▶ **Problem to work on**:
Repeat the part of the cottage garden text that opens with "Modern boundaries and" and closes with "walls and/or railings.", changing "hurdles" to "woven panels".

▶ **Text**:
■ ■ ■
The idea of a cottage garden was then copied by more affluent gardeners and they evolved into the romantic scent-filled chocolate-box type gardens we think of today.

Let’s look at the elements of a cottage garden…

Modern boundaries and fencing for your cottage garden

The cottage garden needs a boundary of some sort. A strong surround keeps cold winds out of the garden and creates a microclimate.  A similar principal as the walled gardens attached to large country houses. Cottagers would have used native hedging or hurdles. Hedging was cheap and widely available at that time and of course it may well have produced edible berries to help sustain the family.

Today’s boundary needs to be sympathetic to the building and to the wider area. Modern landscape designers have a wide range of materials to choose from. A painted fence is a lovely way to show off flowers and creates a nice private area. Beautiful patterned screens make great boundaries– these can even be made bespoke. I also like brick walls and/or railings.

small back garden with cottage garden planting, an arbour and stepping stones through the lawn

This small urban back garden has elements of cottage garden styling.
■ ■ ■
▶ **Data segment**:
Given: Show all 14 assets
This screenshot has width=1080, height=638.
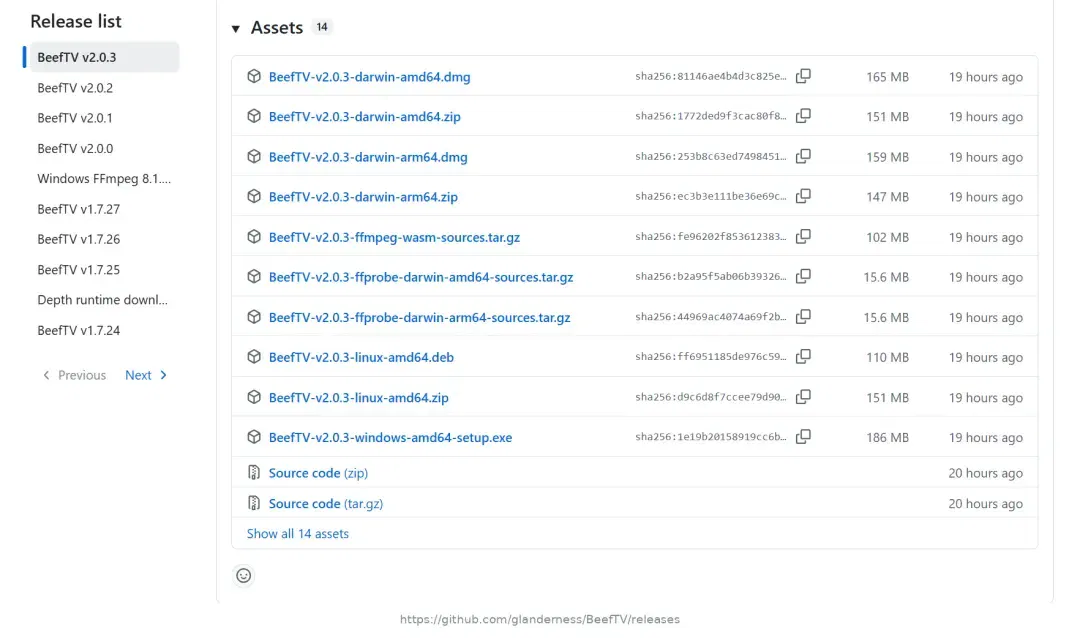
■ ■ ■
▶ **Answer to this problem**:
Modern boundaries and fencing for your cottage garden

The cottage garden needs a boundary of some sort. A strong surround keeps cold winds out of the garden and creates a microclimate.  A similar principal as the walled gardens attached to large country houses. Cottagers would have used native hedging or woven panels. Hedging was cheap and widely available at that time and of course it may well have produced edible berries to help sustain the family.

Today’s boundary needs to be sympathetic to the building and to the wider area. Modern landscape designers have a wide range of materials to choose from. A painted fence is a lovely way to show off flowers and creates a nice private area. Beautiful patterned screens make great boundaries– these can even be made bespoke. I also like brick walls and/or railings.